Text to read:
Back in November, the Oenophiliac, J.M. Garcia III, posted a piece lambasting the 100-point wine rating scale as all but useless . Knowing the piece was bound to raise hackles — and loving a good fight — we sent out a press release on PR Web pointing to the post. The article was duly flamed, and in short order, by a well-known, veteran wine reporter who writes for some mid-sized papers located in the duller parts of the San Francisco Bay Area.
Without so much as a “dear sir,” he wrote:
About ten years ago or maybe more, Frank Prial, then the NY Times wine columnist, and a very savvy gent, who did not use the 100-point scale, commented on it.
He said he did not mind it in the least because all it meant was that the reviewer who gave one wine 87 points and another wine 86 was saying nothing more than he liked the 87 point wine a little bit better.
Mr. Prial was right then and he is right now. Your rant misses the point, and essentially says that wine is not about small differences, when, in fact, that is exactly what separates one wine from another, one vintage from another, one maker’s Chardonnay from a particular vineyard from another makers’ wine from the same vineyard.
If small differences are of no import ot you, then you are missing the point. Wine is not a non-differentiable commodity like beer or soap and our enjoyment of it has the same characteristics that we bring to the differences between hamburgers or croissants or diamonds or tennis rackets.
They maybe be good, bad or indifferent, but they are distinct in their differences, and it is those differences that cause us to like one version and not another.

Supplied material:
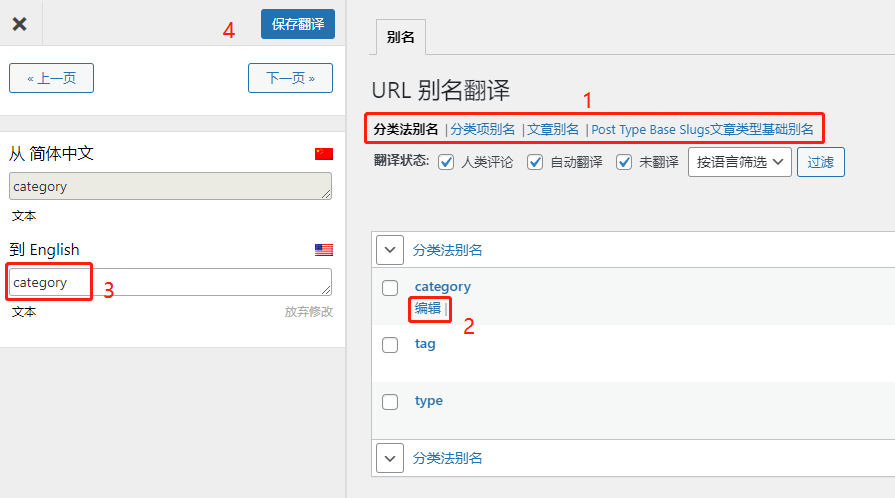Click the Chinese flag icon

(323, 154)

Aim of the task: Reproduce the wine-rating post word for word, starting with "Mr. Prial was" and going on through "and not another.". The lines above are separate from the wine-rating post and have no connection to it.

Result of this task:
Mr. Prial was right then and he is right now. Your rant misses the point, and essentially says that wine is not about small differences, when, in fact, that is exactly what separates one wine from another, one vintage from another, one maker’s Chardonnay from a particular vineyard from another makers’ wine from the same vineyard.
If small differences are of no import ot you, then you are missing the point. Wine is not a non-differentiable commodity like beer or soap and our enjoyment of it has the same characteristics that we bring to the differences between hamburgers or croissants or diamonds or tennis rackets.
They maybe be good, bad or indifferent, but they are distinct in their differences, and it is those differences that cause us to like one version and not another.